If we do not start finding solutions as a specialty in preventing obese patients becoming morbidly obese, other specialties such as gastroenterologists, endoscopic surgeons, endocrinologists, diabetologists etc, will find a solution. So as surgeons we need to be part of that prevention.
Finally, when you have time away from surgery, how do you relax?
I try to read as many books as possible, particularly history books, philosophy and I enjoy reading spy novels so I can embed myself in the story. I used to read one book a day but I do not have the time to do this now, but I still read two books a week. I also love watching sports, I cannot play many anymore, but I am from Colombia so of course I love soccer, but I also love watching American Football. I like to go to the theatre, listening to music and watching movies.

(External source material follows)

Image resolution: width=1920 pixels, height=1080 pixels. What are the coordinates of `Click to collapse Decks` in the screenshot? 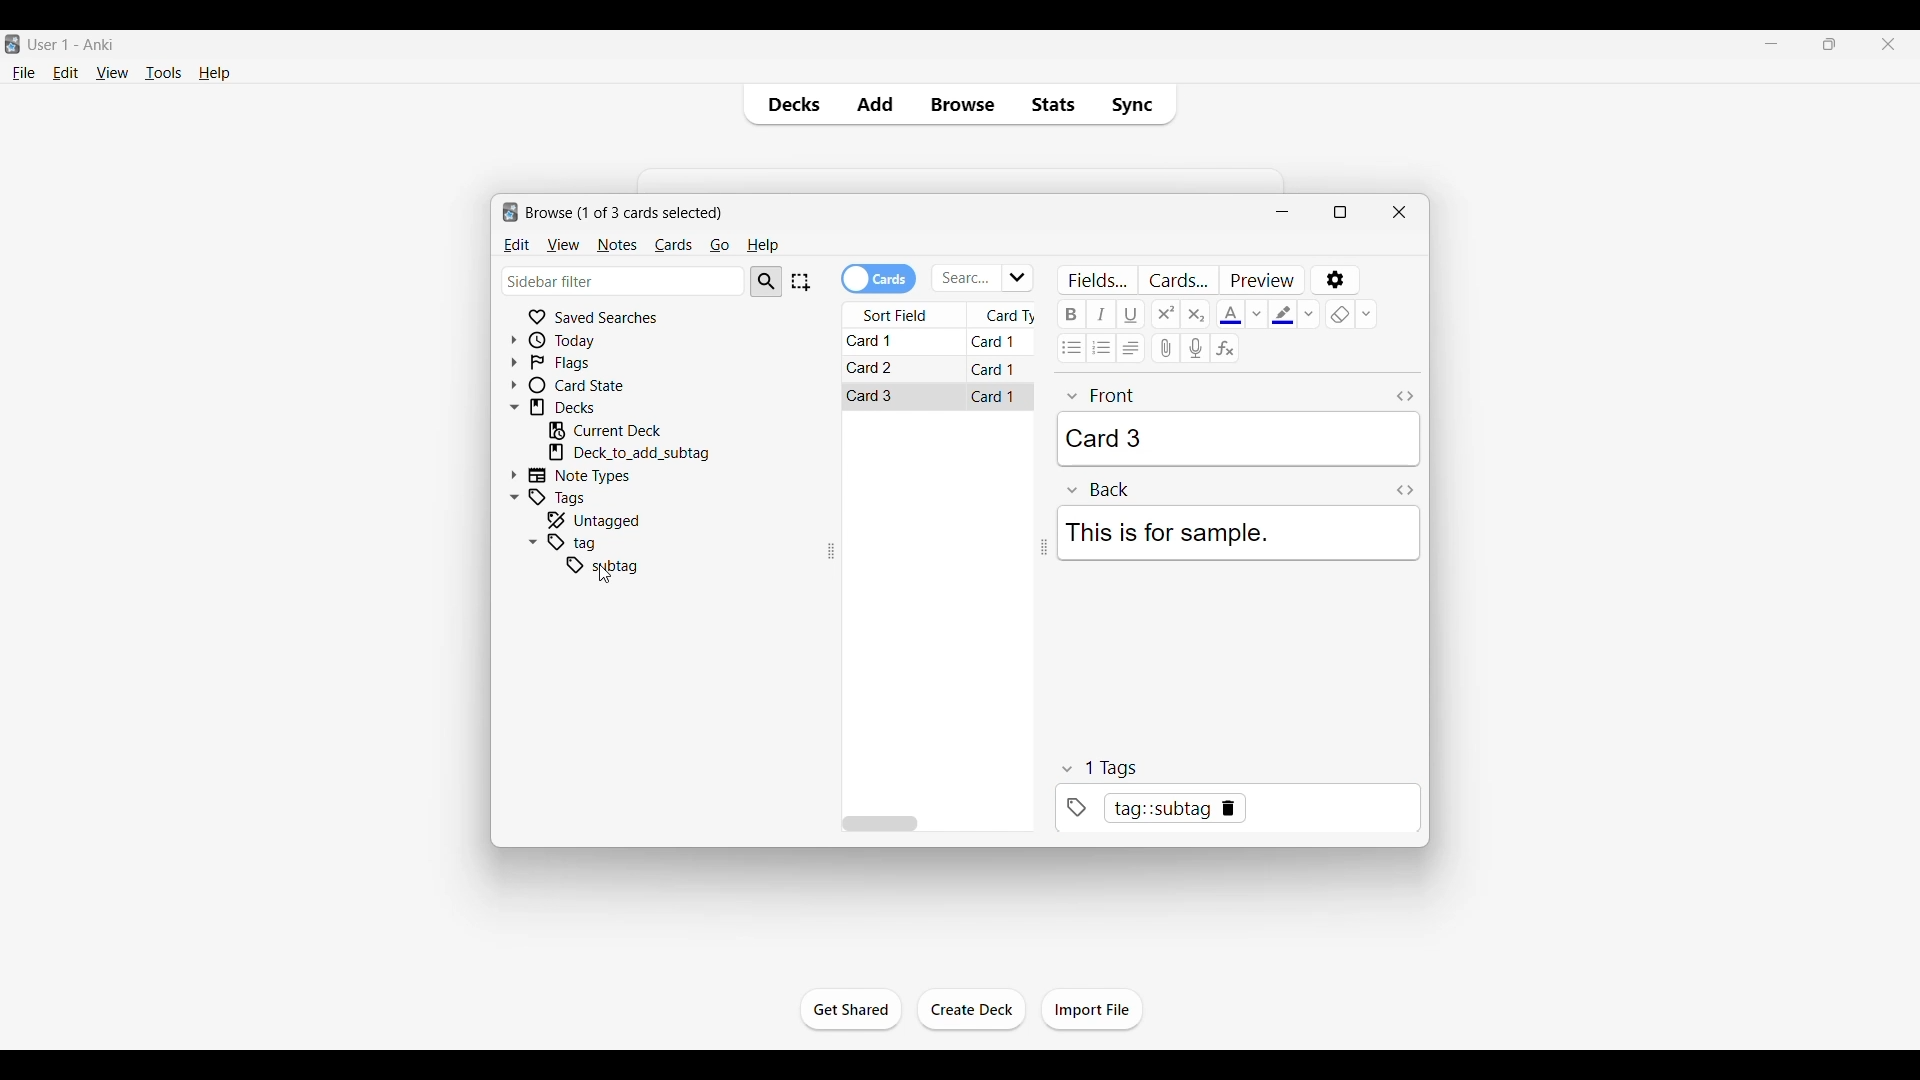 It's located at (514, 408).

I have many things to keep to entertained in my spare time.
I do not see my children as much as I would like, as they are all studying away from home. My eldest is studying neuroscience, my son is finishing college and wants to become a lawyer, and my youngest is in love with sharks, so she is now studying Marine Biology. My biggest regret is that I did not spend a lot of time with my children when they were younger, as I was always working. Maybe when I retire I can spend more time with them – if they remember who I am and they still want to spend time with me!